Patients with sensory eye dominance may be able to improve their fine depth perception, according to a new study in the October issue of Current Biology. Researchers were able to balance participants’ vision using a push-pull training method, in which the weaker eye was stimulated while the function of the stronger eye was suppressed. So, instead of the traditional patching method, in which an opaque eye patch is used on the stronger eye to force the weak eye to function better, this new vision therapy aims to reduce sensory eye dominance by making the eyes compete for perception.

“In sensory eye dominance, the inhibitory interaction between the two eyes is unbalanced. Therefore, to reduce sensory eye dominance, one has to address the inhibitory mechanism,” says study author Teng Leng Ooi, Ph.D., of the Pennsylvania College of Optometry at Salus University.
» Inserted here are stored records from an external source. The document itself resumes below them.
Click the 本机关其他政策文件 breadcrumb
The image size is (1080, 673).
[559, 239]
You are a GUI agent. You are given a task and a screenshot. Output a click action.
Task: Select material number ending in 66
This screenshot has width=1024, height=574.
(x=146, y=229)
Dr. Ooi explains that the novel push-pull method works because both eyes are stimulated in opposite ways. “For example, the weak eye is stimulated with vertical grating, and the strong eye with horizontal grating. During the push-pull training, we attract exogeneous visual attention to the weak eye to cause its stimulus (vertical grating) to be consciously perceived,” she says. “This causes the visual pathway of the weak eye to be excited (push). At the same time, the strong eye is inhibited because its stimulus (horizontal grating) is suppressed from conscious perception (pull),” explains Dr. Ooi.

Further research is needed to determine the implications of this study on conditions such as amblyopia. However, Dr. Ooi and her co-authors, Zijiang J. He, Ph.D., and graduate student Jingping J. Xu, are optimistic.

“There are reasons to believe that if implemented as an amblyopic treatment, the improvement can be stronger owing to the fact that the adolescent brain has a greater capacity to change,” says Dr. Ooi.

This treatment would be a welcome addition in amblyopia therapy, she says, because many patients discontinue wearing an eye patch because it’s not only inconvenient but also causes self-esteem issues, especially in children and adolescents.

Xu JP, He ZJ, Ooi TL. Effectively reducing sensory eye dominance with a push-pull perceptual learning protocol. Curr Biol. 2010 Oct 26;20(20):1864-8.